Combining just two datasets is a huge challenge: a researcher needs to be able to first Find both of the datasets through a query system, and then gain access to both. She then needs to ensure that the two datasets have a compatible study design and metadata. Once she gains access to the raw data, she needs to manually check each metadata field and figure out how to make the studies match. This might include doing transformations such as changing pounds to kilograms in one study, and re-coding cancer/healthy to case/control. If done at the level of the DCCs themselves, this process would need to happen for every dataset pair across the Programs. A given DCC knows its own assets, but like any end user, would have to go searching through all the other individual portals, all of which use different terms, to even begin finding data to interoperate with. Currently there is no common portal for CF data, so it is virtually impossible to easily across all Common Fund assets and determine whether any given dataset exists.

It is important to note that most of these challenges are scientific and social challenges rather than technical ones. Technical solutions like transitioning to cloud storage can reduce the time and costs associated with moving and analysing data, and building a centralized search portal would greatly improve Findability, but these address only a tiny fraction of the interoperability challenge. The true difficulties lie in making scientifically sound decisions about topics such as whether two datasets should be combined, what metadata are compatible, and what metadata terms are ‘important’. Staff at DCCs frequently emphasized that the substantial cost of increasing interoperability should be justified with well-defined use cases, and conversely some data custodians were concerned that facile integration of datasets could lead to mis-interpretation of that information.

Human Subject Data

In addition, DCCs have reported their users are faced with several barriers to accessing dbGaP data. The practices and infrastructure of dbGaP are fairly confusing. For instance, dbGaP renames files when they are deposited, but doesn’t inform the DCC of the new names. Similarly, obtaining access across several clinical studies is cumbersome, for e.g. accessing the data for phase two of the Human Microbiome Project would require approval for twelve different consent groups.

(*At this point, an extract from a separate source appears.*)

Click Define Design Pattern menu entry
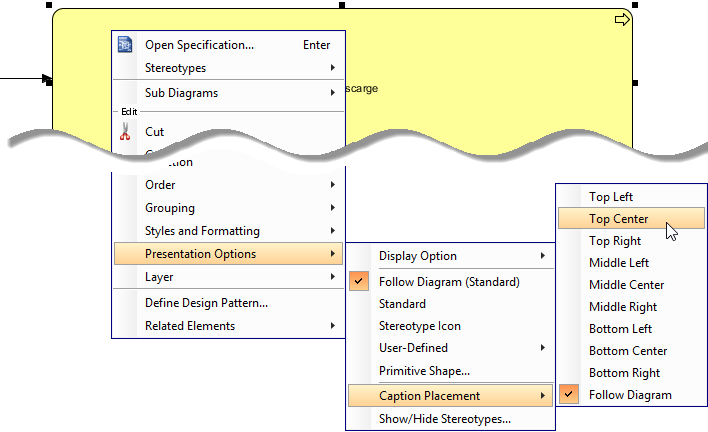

Another significant concern is that each DCC, has its own signon and authorization system, so end users need to sign up separately for every portal.

Engagement/Mobilization

During our listening tour nearly all of the PIs expressed enthusiasm for an additional level of coordination and interaction across the Common Fund DCCs. Several sites also expressed an interest in greater opportunity to collaborate with other groups in the areas of data integration, harmonization, resource and expertise sharing, as well as development of common training activities. These examples reflect not only a need to perform some type of common technical development across these groups, but also will require increased levels of engagement, social interaction, and increasing communication opportunities across all the DCCs. While there is some official interaction between DCCs - for example, Dr. Subramian, the PI of the Metabolomics DCC, serves on the SAB for LINCS and MoTrPAC - by and large the DCCs operate independently and do not communicate regularly at a technical or scientific level. Interestingly, both MoTrPac and 4DN have established informal relationships with ENCODE in order to adopt and adapt their workflows for transcriptome and epigenome studies. At present, technical cooperation between the DCCs and identification of reusable technical solutions is challenging because DCCs are largely unaware of what technical approaches are being used by others. The DCCs have mostly developed tools and strategies to support their mission in isolation, and don’t have the time or resources to build new collaborations.